Note
Access to this page requires authorization. You can try signing in or changing directories.
Access to this page requires authorization. You can try changing directories.
If you publish a project with -p:PublishReadyToRun=true
in addition to --no-restore
, the project will only build with packages that were restored in a prior dotnet restore
operation. In .NET 5, this process worked and resulted in a crossgen'd binary. In .NET 6, this same process will fail with the NETSDK1094 error.
Version introduced
.NET 6
Previous behavior
In previous versions, the crossgen application was packaged with the runtime. As a result, the crossgen process was able to run on your application regardless of if the project had been restored or not.
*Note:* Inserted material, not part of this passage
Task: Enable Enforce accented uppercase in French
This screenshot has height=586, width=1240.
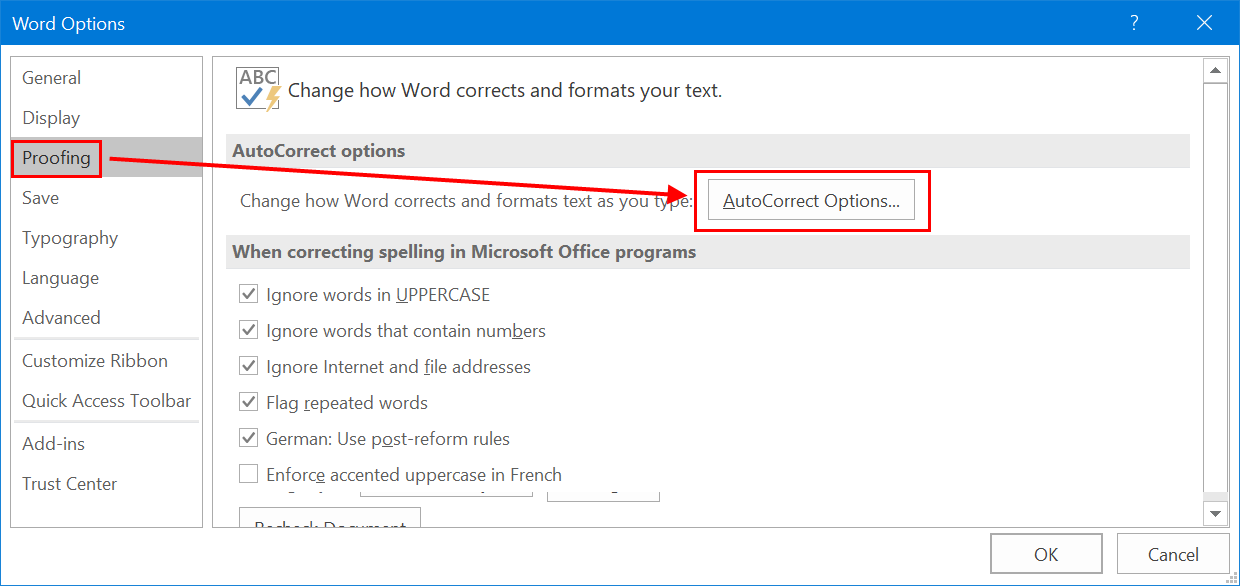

It was a common practice to separate dotnet restore
from dotnet publish
, adding --no-restore
to the publish command to ensure that no additional network accesses occurred.
New behavior
In .NET 6, dotnet restore
followed by dotnet publish -p:PublishReadyToRun=true --no-restore
will fail with the NETSDK1094 error. This is because the crossgen binary is now shipped as a separate NuGet package, and so needs to be part of the restore operation for publishing to succeed.
Reason for change
The crossgen binary is not required for many workloads, so it was split out from the main SDK. It is typically acquired on-demand, and the publishing MSBuild targets now handle this acquisition by adding the package to the list of packages to be restored.
Recommended action
- If you want to maintain an isolated publish experience, tell the restore step that you'll be publishing ReadyToRun. Add
-p:PublishReadyToRun=true
to your restore command line as well. - Or, remove
--no-restore
from your publish command line to allow the publish command to restore crossgen as well.